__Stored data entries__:
• • • •
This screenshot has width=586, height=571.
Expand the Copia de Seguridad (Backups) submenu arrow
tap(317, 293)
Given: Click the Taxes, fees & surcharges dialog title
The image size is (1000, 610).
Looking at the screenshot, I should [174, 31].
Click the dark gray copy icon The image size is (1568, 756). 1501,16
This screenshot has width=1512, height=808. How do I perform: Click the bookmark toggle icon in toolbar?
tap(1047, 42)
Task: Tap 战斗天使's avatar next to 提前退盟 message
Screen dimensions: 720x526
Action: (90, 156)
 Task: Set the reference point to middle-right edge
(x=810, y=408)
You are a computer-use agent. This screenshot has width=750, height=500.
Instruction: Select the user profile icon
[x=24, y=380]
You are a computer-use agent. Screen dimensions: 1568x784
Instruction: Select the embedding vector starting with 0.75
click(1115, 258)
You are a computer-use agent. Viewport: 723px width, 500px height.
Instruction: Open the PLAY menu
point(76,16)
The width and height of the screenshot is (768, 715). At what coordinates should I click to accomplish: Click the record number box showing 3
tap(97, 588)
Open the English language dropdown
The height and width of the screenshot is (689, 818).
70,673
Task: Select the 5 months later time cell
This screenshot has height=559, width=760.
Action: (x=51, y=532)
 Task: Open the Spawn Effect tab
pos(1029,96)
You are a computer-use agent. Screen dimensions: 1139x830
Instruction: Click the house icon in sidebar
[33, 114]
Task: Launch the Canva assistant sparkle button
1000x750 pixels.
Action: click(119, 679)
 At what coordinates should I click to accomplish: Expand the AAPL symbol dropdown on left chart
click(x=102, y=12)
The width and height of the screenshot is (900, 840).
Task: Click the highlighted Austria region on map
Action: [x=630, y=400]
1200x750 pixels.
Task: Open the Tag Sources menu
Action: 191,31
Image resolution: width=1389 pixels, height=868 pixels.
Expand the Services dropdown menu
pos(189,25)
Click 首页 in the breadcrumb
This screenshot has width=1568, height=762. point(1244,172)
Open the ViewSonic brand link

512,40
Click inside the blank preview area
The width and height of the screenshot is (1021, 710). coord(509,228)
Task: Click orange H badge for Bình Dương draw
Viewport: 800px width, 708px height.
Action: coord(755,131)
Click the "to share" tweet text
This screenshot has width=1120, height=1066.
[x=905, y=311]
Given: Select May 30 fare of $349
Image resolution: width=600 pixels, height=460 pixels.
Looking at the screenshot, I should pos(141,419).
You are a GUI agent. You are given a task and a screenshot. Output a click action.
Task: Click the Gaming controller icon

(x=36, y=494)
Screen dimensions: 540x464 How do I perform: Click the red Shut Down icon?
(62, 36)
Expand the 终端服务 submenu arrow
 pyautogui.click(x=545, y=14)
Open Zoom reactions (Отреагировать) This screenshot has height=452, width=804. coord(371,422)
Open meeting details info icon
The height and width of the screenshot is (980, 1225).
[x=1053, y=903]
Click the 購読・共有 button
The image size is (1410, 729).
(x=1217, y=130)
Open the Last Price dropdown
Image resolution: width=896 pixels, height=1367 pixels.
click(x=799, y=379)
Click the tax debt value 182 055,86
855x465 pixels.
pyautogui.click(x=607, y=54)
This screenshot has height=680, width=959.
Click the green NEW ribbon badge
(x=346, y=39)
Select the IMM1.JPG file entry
• • • •
__WORK INSTRUCTIONS__: The line with "The height and width of the screenshot is (980, 1225).", the last line of the data above, and every line between them should be duplicated exactly, with nothing else.

__WRITTEN RESPONSE__:
The height and width of the screenshot is (980, 1225).
[x=1053, y=903]
Click the 購読・共有 button
The image size is (1410, 729).
(x=1217, y=130)
Open the Last Price dropdown
Image resolution: width=896 pixels, height=1367 pixels.
click(x=799, y=379)
Click the tax debt value 182 055,86
855x465 pixels.
pyautogui.click(x=607, y=54)
This screenshot has height=680, width=959.
Click the green NEW ribbon badge
(x=346, y=39)
Select the IMM1.JPG file entry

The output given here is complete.